*** Opening of Data provided ***

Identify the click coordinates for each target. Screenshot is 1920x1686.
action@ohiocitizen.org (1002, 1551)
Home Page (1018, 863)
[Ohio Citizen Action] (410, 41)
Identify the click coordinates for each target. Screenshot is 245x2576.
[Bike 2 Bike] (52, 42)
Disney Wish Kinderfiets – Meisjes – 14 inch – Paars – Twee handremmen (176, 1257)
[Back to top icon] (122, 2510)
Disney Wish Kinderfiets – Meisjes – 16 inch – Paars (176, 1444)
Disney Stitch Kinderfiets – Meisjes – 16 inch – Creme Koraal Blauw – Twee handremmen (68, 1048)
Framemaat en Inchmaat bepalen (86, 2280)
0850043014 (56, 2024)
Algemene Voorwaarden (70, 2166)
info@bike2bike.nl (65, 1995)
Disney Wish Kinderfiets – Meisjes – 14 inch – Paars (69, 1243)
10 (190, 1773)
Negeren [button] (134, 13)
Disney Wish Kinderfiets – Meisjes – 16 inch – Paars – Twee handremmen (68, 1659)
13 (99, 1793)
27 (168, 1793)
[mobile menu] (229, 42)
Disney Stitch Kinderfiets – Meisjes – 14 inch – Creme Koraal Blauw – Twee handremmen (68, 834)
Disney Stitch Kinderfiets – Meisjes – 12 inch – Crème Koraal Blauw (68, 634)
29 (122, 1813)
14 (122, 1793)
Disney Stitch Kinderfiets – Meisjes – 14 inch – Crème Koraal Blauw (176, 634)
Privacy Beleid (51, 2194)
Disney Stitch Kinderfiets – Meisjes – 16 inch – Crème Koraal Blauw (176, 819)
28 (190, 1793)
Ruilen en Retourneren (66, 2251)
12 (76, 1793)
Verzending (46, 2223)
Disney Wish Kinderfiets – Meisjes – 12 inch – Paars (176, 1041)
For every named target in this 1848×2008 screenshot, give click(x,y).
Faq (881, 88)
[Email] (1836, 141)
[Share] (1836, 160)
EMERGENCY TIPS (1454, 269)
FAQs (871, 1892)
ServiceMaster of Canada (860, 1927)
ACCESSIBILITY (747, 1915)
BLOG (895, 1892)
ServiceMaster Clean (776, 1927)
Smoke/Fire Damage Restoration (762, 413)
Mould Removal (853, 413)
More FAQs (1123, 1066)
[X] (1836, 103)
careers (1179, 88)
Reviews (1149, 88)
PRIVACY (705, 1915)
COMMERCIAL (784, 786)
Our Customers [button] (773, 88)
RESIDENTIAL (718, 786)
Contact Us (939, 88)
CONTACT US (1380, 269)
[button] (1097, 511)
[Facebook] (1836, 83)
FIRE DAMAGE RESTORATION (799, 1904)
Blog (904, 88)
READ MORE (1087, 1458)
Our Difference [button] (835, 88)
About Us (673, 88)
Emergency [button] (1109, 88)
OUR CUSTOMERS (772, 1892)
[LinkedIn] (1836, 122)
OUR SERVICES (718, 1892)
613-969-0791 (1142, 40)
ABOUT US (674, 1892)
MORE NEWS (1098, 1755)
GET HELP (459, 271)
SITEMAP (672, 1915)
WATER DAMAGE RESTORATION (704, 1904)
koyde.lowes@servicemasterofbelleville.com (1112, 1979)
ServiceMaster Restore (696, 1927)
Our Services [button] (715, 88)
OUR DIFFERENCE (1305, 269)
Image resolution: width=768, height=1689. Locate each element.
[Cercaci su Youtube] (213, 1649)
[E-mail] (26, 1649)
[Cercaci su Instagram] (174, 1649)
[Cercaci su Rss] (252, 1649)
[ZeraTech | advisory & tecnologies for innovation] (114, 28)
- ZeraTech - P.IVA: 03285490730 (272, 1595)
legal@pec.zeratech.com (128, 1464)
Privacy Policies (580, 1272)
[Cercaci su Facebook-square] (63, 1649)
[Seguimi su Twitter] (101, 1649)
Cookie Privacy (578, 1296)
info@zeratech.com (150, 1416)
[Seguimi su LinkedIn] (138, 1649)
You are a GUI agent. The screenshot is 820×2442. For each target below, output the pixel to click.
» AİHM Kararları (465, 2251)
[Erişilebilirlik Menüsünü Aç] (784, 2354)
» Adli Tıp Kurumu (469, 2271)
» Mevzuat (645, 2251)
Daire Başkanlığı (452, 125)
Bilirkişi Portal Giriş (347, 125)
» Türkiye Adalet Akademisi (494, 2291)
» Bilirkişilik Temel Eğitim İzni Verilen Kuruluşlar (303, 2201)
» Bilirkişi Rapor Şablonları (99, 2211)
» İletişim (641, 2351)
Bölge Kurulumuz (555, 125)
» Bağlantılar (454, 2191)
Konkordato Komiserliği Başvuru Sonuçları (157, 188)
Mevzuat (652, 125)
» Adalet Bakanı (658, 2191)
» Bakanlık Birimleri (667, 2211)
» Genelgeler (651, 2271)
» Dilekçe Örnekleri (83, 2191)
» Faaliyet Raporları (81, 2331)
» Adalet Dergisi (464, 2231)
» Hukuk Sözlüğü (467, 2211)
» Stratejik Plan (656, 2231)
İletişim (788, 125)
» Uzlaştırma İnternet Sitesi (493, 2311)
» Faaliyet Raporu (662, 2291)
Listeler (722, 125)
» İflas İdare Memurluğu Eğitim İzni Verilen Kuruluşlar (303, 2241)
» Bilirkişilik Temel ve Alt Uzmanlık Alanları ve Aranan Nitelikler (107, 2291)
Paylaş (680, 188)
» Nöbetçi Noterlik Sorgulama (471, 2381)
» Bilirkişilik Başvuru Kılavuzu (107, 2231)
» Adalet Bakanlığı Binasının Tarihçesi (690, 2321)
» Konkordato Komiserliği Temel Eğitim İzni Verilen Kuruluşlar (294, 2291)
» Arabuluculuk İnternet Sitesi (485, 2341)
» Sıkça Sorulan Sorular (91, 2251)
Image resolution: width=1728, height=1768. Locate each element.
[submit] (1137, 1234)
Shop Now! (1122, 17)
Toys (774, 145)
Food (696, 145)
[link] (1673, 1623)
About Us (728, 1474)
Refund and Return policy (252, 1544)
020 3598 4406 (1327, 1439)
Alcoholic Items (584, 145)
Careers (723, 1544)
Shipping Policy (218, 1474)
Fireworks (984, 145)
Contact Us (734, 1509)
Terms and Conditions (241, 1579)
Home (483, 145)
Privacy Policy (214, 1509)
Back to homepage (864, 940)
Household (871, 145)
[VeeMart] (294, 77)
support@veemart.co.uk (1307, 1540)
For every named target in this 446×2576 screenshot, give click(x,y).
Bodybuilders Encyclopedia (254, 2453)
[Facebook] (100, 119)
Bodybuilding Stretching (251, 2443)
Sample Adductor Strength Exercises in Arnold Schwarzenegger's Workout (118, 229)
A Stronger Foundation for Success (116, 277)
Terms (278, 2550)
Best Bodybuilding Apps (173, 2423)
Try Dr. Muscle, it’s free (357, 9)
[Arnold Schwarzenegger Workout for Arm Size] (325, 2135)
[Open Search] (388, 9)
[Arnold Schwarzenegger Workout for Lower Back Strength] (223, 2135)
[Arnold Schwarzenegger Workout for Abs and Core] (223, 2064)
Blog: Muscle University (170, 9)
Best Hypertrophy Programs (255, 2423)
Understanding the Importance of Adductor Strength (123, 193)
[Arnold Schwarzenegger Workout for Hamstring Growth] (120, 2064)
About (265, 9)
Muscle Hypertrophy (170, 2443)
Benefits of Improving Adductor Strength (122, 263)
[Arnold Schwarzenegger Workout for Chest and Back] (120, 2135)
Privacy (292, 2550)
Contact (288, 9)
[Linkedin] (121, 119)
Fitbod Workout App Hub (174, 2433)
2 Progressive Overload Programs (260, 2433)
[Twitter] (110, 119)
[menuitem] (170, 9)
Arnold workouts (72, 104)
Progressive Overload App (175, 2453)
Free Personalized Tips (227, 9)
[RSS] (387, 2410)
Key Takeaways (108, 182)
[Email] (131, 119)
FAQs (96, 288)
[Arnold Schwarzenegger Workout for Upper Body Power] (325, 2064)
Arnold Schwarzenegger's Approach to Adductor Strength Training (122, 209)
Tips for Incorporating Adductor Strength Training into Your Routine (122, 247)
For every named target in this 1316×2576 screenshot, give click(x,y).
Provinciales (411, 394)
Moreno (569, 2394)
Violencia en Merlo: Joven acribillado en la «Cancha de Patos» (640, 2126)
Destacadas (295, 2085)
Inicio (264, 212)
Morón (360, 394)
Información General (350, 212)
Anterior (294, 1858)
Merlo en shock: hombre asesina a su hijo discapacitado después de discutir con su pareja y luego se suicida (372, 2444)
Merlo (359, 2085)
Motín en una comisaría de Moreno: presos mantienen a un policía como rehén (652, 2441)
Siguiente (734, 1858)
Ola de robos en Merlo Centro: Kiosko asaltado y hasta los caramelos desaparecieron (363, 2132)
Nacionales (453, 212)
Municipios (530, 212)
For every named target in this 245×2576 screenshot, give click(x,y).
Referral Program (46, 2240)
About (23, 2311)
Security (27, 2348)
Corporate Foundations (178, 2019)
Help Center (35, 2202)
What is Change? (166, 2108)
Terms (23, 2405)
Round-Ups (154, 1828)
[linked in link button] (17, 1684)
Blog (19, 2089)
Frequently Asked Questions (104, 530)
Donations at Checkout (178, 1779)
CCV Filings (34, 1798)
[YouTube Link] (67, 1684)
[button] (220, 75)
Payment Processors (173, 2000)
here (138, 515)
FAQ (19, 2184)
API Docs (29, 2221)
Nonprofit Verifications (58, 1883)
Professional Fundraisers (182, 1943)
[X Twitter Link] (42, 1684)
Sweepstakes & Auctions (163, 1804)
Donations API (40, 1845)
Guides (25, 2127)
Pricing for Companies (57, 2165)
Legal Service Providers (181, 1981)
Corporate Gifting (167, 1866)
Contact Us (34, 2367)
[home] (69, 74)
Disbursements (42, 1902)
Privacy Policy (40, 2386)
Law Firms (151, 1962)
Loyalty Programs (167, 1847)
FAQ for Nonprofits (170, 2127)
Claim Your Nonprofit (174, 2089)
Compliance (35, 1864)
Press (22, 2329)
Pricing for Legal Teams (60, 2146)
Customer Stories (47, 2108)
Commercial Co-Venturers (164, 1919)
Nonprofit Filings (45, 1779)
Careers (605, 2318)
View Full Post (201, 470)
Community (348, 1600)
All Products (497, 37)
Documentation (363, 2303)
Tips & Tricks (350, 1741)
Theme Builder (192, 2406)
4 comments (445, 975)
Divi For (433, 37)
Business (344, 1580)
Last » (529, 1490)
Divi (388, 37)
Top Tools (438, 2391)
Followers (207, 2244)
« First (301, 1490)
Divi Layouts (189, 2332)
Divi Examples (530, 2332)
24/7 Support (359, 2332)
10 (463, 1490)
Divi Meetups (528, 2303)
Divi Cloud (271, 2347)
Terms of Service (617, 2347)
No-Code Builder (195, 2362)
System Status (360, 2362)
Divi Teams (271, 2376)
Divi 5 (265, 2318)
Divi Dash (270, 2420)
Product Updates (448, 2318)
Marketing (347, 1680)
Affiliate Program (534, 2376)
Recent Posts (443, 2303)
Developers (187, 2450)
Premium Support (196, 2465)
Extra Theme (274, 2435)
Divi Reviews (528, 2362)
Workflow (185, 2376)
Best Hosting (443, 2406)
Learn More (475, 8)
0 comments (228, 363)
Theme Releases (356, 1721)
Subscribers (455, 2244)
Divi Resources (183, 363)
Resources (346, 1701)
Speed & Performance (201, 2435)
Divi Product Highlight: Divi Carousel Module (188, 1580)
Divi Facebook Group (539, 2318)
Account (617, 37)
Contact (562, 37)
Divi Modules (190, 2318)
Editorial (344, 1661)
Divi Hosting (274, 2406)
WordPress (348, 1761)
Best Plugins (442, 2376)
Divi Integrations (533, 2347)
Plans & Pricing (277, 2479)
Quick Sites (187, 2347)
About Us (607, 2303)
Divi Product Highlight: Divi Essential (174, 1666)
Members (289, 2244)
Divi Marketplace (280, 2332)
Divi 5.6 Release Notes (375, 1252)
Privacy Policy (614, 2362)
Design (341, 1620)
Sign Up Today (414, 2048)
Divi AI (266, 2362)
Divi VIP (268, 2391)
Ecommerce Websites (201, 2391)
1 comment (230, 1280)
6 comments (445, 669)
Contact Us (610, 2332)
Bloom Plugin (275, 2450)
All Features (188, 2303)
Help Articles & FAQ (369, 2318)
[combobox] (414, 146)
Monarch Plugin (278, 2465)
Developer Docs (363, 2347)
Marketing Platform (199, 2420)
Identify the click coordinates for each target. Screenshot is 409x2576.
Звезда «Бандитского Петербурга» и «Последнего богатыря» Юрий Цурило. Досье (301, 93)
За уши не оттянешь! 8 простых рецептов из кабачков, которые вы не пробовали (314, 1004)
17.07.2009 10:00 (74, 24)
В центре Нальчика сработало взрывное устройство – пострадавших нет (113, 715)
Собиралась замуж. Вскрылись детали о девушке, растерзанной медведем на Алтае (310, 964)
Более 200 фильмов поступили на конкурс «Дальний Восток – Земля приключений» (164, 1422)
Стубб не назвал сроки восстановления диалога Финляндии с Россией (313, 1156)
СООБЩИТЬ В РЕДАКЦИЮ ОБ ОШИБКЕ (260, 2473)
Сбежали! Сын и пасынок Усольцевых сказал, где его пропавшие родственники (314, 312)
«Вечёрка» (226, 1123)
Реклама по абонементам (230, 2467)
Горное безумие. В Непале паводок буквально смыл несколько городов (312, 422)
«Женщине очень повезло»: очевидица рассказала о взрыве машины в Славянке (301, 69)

*** Close of Data provided ***

Task details: Your answer should consist of the lines above that hold the word "Bodybuilding", copied exactly.

Exercise answer:
Bodybuilding Stretching (251, 2443)
Best Bodybuilding Apps (173, 2423)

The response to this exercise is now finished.